• _EXERCISE AIM_
Could you reproduce, from the records below, everything from the line with "Déclaration de confidentialité (187, 2494)" down to the line with "Lire le blog Red Hat (659, 2430)", keeping both of those lines and changing nothing?

• _RECORDS SHOWN_
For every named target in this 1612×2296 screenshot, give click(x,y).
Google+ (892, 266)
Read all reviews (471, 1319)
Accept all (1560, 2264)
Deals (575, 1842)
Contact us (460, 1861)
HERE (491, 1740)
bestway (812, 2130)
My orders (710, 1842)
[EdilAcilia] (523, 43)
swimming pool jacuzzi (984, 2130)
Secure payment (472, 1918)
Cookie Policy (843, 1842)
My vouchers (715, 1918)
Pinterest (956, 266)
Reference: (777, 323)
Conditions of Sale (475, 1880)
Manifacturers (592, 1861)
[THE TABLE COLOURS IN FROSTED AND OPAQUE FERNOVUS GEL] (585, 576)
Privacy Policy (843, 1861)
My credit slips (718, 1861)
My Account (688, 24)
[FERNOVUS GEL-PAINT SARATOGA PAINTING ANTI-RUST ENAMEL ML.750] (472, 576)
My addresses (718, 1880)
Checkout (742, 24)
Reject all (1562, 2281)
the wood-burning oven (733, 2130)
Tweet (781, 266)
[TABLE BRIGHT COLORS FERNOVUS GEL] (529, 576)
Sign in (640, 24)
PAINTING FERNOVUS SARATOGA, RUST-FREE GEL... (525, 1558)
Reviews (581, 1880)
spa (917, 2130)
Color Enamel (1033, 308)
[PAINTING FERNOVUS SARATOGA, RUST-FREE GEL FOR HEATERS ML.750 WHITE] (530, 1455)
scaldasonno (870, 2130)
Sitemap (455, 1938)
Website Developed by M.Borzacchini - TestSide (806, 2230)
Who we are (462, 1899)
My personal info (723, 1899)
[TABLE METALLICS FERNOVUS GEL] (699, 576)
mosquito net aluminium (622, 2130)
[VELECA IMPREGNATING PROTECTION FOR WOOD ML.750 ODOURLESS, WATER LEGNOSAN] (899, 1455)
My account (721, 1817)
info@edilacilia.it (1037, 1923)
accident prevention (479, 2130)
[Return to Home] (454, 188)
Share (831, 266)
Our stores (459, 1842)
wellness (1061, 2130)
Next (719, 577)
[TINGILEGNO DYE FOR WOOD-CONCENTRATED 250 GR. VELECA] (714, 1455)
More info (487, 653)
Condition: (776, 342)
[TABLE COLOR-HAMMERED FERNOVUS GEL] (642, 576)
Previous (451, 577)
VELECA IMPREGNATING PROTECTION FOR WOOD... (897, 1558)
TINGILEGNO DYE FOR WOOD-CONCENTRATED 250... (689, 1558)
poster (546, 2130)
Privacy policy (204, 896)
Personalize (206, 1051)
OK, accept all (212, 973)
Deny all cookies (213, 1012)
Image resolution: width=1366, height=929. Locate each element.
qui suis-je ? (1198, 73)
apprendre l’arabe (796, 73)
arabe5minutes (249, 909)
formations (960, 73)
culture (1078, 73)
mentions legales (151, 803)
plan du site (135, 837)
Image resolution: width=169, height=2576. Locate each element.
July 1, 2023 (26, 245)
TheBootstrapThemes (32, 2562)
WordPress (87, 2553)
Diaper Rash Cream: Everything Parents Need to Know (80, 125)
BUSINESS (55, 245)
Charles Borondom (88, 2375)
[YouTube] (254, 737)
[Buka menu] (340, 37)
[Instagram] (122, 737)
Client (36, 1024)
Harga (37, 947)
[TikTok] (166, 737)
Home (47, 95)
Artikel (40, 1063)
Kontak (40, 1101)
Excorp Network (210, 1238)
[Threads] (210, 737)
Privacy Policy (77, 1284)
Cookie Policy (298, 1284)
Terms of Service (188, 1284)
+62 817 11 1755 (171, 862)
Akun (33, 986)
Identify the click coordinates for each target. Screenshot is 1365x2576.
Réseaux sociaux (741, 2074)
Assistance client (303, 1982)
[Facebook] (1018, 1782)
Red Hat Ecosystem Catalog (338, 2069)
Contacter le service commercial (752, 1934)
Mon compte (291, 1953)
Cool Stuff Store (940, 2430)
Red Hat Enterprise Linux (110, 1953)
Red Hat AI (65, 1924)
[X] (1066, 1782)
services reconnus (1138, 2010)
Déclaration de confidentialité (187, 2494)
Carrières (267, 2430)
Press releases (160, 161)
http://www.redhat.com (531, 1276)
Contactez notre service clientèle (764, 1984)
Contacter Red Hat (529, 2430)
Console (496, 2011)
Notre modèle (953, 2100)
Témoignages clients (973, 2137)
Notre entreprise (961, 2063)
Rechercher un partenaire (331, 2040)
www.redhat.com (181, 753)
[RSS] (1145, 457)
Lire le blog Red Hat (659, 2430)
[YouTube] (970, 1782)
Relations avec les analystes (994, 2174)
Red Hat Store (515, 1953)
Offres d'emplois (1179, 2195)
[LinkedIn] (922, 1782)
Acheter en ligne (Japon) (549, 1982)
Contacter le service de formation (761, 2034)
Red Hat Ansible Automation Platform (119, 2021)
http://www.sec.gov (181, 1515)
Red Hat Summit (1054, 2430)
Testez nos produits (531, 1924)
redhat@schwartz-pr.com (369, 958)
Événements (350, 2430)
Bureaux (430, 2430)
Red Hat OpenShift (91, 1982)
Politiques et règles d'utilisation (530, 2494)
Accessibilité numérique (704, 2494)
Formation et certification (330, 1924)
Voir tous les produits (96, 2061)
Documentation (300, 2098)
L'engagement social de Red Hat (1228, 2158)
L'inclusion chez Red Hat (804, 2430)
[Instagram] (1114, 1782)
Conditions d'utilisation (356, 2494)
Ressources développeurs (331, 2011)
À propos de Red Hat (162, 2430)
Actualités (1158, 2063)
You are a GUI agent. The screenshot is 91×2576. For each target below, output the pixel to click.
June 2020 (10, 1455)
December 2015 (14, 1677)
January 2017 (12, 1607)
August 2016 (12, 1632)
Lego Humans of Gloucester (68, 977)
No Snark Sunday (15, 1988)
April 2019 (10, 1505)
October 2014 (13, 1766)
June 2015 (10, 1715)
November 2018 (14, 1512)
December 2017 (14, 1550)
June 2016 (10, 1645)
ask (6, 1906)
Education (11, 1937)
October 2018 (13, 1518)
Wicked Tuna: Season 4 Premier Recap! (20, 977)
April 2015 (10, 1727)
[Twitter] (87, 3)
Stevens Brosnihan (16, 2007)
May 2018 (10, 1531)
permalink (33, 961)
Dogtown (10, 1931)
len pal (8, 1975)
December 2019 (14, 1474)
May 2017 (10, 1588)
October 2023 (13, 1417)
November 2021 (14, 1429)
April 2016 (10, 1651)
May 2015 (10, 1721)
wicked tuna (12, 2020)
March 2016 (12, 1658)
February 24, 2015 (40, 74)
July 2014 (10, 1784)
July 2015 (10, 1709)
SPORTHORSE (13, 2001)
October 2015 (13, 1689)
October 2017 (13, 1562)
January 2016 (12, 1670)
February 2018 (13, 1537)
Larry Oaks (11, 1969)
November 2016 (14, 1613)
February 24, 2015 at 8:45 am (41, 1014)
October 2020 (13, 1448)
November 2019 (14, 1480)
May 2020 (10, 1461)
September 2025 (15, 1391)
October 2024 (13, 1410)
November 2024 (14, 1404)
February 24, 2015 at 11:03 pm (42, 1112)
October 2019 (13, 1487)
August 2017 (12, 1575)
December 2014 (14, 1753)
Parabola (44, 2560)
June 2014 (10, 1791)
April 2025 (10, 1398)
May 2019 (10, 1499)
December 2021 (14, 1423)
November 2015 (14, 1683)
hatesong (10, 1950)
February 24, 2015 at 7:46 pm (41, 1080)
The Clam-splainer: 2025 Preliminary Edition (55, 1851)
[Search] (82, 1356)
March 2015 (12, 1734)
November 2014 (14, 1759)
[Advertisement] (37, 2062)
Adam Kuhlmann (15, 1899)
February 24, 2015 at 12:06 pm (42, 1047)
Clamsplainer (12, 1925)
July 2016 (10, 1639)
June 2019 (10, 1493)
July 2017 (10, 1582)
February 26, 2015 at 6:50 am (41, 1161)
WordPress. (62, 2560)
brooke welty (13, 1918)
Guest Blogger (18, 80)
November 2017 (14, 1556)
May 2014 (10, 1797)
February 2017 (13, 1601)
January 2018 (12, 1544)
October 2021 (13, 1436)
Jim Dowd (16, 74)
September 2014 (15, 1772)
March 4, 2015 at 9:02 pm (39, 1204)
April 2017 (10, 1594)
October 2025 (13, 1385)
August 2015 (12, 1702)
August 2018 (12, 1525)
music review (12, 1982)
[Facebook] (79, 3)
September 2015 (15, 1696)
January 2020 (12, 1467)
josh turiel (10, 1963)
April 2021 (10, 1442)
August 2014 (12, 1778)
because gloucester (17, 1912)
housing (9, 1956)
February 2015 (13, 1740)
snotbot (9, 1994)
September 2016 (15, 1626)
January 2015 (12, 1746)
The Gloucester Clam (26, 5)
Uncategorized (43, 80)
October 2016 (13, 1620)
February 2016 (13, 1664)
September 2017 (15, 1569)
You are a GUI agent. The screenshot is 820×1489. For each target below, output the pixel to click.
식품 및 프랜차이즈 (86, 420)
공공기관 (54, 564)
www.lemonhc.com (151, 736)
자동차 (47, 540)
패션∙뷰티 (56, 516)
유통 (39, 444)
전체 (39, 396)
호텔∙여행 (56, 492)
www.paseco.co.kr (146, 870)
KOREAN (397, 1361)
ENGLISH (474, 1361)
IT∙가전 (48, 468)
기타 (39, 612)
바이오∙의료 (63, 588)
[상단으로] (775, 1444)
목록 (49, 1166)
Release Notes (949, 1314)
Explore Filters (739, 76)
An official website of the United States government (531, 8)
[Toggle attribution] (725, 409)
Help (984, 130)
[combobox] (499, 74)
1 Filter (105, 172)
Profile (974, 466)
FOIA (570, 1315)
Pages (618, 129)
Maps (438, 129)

• _EXERCISE RESPONSE_
Déclaration de confidentialité (187, 2494)
Carrières (267, 2430)
Press releases (160, 161)
http://www.redhat.com (531, 1276)
Contactez notre service clientèle (764, 1984)
Contacter Red Hat (529, 2430)
Console (496, 2011)
Notre modèle (953, 2100)
Témoignages clients (973, 2137)
Notre entreprise (961, 2063)
Rechercher un partenaire (331, 2040)
www.redhat.com (181, 753)
[RSS] (1145, 457)
Lire le blog Red Hat (659, 2430)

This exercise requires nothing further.